As for families, she said the city considers them to be household units and they are not included in the data. "People seeking space in family sector programs are supported through a different process that ensures they have indoor accommodations while waiting for access to shelter," she said.
Gord Tanner, acting general manager of SSHA, was not available for comment, but said in an interview in April after the city decided that the division should release the numbers that the shelter system continues to be "very full." He said he believes it is not in crisis. He added that releasing the information will enable city council to make decisions on whether to open additional beds.
"This data will definitely demonstrate that there is continued increased demand for people calling Central Intake in seeking shelter space in our system. And that is an ongoing issue that we're dealing with at the City of Toronto. It'll show there's continued demand for shelter space in the City of Toronto and sometimes unmet demand for that space," Tanner said.
"I think it's an important measure of what the demand for shelter services looks like in a large city like Toronto. It demystifies, if you will, some of the questions that people have."
Coun. Paul Ainslie, who represents Scarborough-Guildwood and who pushed for the data to be released, said in an interview in April that he thinks there may be a connection between the data of people denied shelter and the record number of deaths of people experiencing homelessness last year. A total of 216 unhoused people died in 2021.
"I have a hard time believing that there's not a correlation between those people that died on our streets and that we're turning people away from our shelters," he said.
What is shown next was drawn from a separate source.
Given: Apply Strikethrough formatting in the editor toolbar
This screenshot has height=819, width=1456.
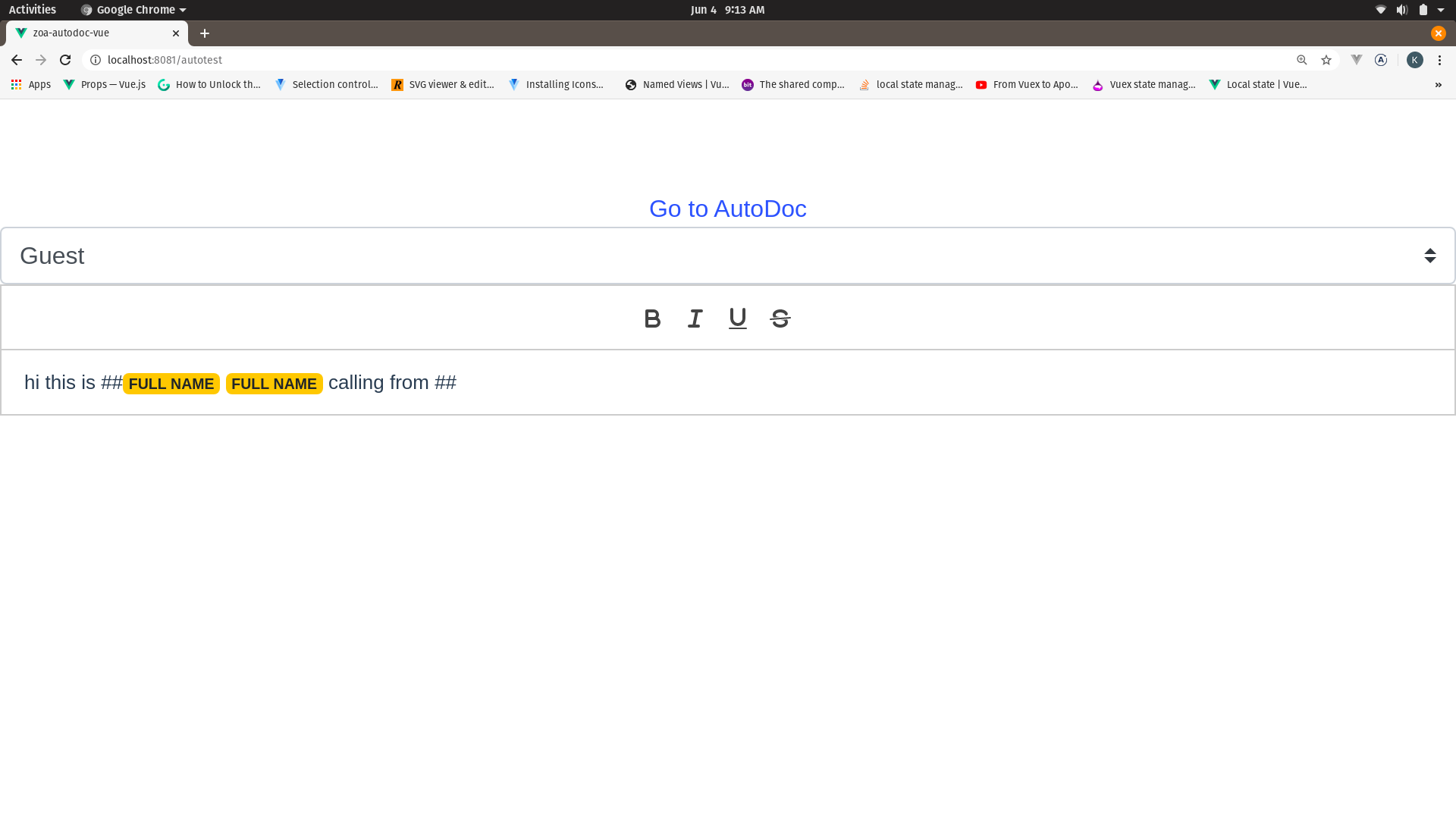Looking at the screenshot, I should tap(780, 318).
"I really don't understand why staff won't admit that we have a problem. I don't think it's anything to be embarrassed about. I'm embarrassed as a councillor that people are living on our streets. And we need to do more about it. But I think we also need the data readily available."
Ainslie said the release of the data holds staff and city council accountable, it helps councillors to identify relevant issues, and it should prompt the city to take action.